30 de marzo 2007 - 00:00

"Ataque militar sería desastroso"

Washington - A Manuchehr Mohamadi aún se le quiebra la voz cuando habla de las torturas que él y su hermano Akbar sufrieron en la cárcel. Ambos fueron dos de los principales líderes de la revuelta estudiantil pro democrática que el régimen iraní sofocó brutalmente en 1999. Akbar pagó con la muerte su rebeldía el 30 de julio. Manuchehr tuvo más suerte. Gracias a la presión internacional, su régimen penitenciario fue suavizado en el otoño (boreal).

En ese momento decidió intentar escapar. Hizo creer al régimen que estaba dispuesto a colaborar y desvincularse del activismo político, lo que le permitió conseguir un permiso de tres días. A través de sus lazos con la oposición kurda, pudo cruzar por las montañas la frontera con Irak, donde le esperaba un avión norteamericano para trasladarlo a EE.UU.

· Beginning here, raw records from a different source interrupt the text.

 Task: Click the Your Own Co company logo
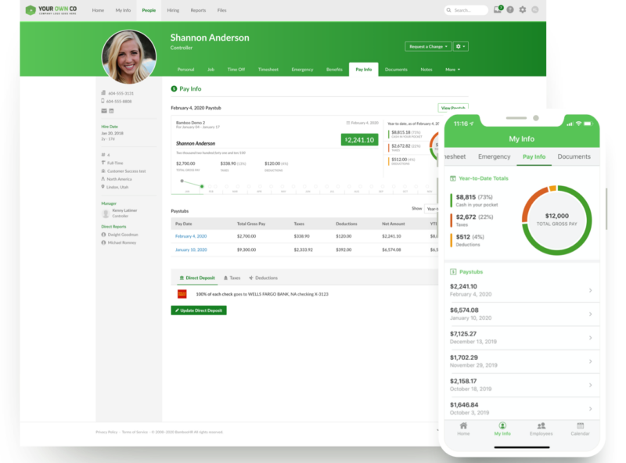(x=54, y=10)
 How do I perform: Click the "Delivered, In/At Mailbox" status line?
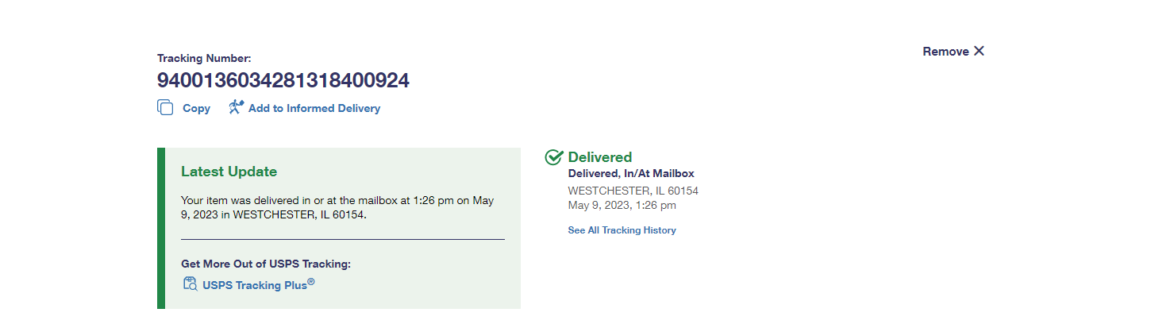(631, 174)
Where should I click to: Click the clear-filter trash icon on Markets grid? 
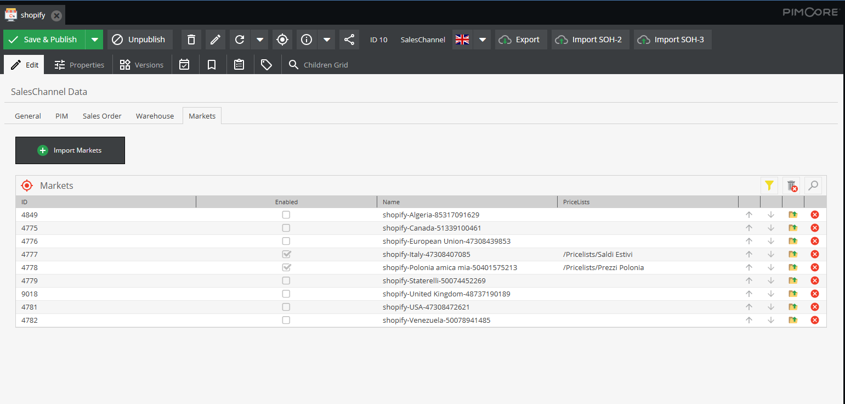tap(791, 186)
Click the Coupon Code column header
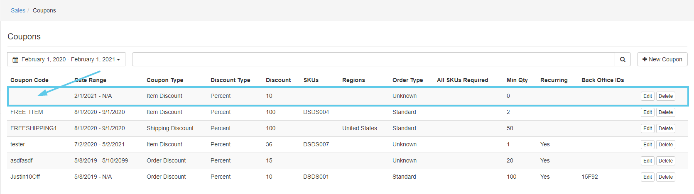Screen dimensions: 694x194 29,80
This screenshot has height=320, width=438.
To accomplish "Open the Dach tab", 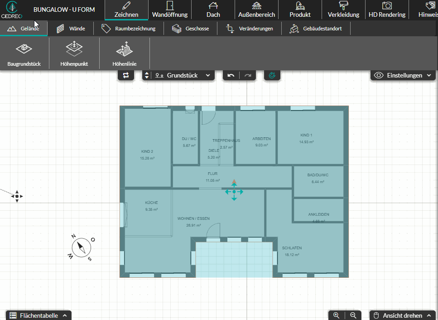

Manuchehr atribuye su liberación a la intervención directa de Richard Perle, gurú «neocon», y de Jalal Talabani. El presidente iraquí puso a su disposición su guardia personal para evitar su asesinato a manos de alguna milicia pro iraní.

Desde noviembre, Mohamadi reside en Washington como refugiado político.

Periodista: ¿Cree que la idea de atacar Irán va en serio?

Manuchehr Mohamadi: Ahora mismo no existe un consenso al respecto. Hay un sector (en la Administración Bush) que apuesta claramente por esta opción, mientras que el otro se muestra reticente a causa de la debilidad de la posición norteamericana. Veremos de las dos cuál se impone.

P.: ¿Cree que una confrontación militar con Irán podría derrocar el régimen de los ayatolás?

M.M.: Un ataque a Irán sería un desastre de consecuencias impredecibles para la región. Y además, no traería nada bueno para el pueblo iraní, incluso si provocara el colapso del régimen. Un nuevo gobierno que llegara de la mano de EE.UU. no tendría ninguna legitimidad para una gran parte de la población. El ejemplo de Irak muestra que cuando una potencia extranjera interviene para favorecerintereses de una facción, existe un riesgo de guerra civil.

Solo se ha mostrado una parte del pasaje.